Exercise requirements - Output exactly the lines that run from the line with "Click the word" to the end of the material, both ends included, and no other lines.

START Records shown

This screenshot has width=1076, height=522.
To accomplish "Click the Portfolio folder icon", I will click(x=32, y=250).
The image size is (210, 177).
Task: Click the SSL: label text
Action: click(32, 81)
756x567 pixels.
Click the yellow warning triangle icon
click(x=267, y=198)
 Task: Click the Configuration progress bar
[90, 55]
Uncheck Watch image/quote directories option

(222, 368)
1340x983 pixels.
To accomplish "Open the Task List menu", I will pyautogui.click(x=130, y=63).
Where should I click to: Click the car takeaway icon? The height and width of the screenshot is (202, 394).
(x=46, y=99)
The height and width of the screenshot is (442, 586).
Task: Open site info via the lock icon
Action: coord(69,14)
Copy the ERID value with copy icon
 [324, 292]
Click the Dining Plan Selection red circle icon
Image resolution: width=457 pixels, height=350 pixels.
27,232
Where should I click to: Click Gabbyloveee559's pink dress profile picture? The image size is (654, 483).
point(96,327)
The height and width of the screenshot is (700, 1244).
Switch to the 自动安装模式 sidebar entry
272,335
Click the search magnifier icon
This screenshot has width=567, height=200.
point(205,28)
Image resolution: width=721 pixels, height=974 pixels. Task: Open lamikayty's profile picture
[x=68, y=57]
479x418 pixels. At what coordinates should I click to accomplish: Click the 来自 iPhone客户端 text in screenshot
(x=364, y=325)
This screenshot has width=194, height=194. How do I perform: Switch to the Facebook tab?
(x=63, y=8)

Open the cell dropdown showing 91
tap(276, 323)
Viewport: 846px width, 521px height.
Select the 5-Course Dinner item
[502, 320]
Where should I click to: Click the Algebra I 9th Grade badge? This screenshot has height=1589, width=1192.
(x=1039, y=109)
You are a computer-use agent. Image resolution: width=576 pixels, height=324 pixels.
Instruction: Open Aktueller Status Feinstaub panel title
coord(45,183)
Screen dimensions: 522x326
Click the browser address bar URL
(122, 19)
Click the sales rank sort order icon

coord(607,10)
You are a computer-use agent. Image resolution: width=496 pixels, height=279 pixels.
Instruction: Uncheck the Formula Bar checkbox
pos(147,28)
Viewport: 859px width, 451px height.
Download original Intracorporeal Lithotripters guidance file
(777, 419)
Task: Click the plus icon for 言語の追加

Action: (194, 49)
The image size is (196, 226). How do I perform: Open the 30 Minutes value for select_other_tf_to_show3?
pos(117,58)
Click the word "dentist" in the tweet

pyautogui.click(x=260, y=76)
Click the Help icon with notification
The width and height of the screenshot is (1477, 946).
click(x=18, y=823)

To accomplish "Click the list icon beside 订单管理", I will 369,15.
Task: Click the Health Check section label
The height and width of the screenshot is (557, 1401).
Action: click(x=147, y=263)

END Records shown

Solution for this exercise -
Click the word "dentist" in the tweet

pyautogui.click(x=260, y=76)
Click the Help icon with notification
The width and height of the screenshot is (1477, 946).
click(x=18, y=823)

To accomplish "Click the list icon beside 订单管理", I will 369,15.
Task: Click the Health Check section label
The height and width of the screenshot is (557, 1401).
Action: click(x=147, y=263)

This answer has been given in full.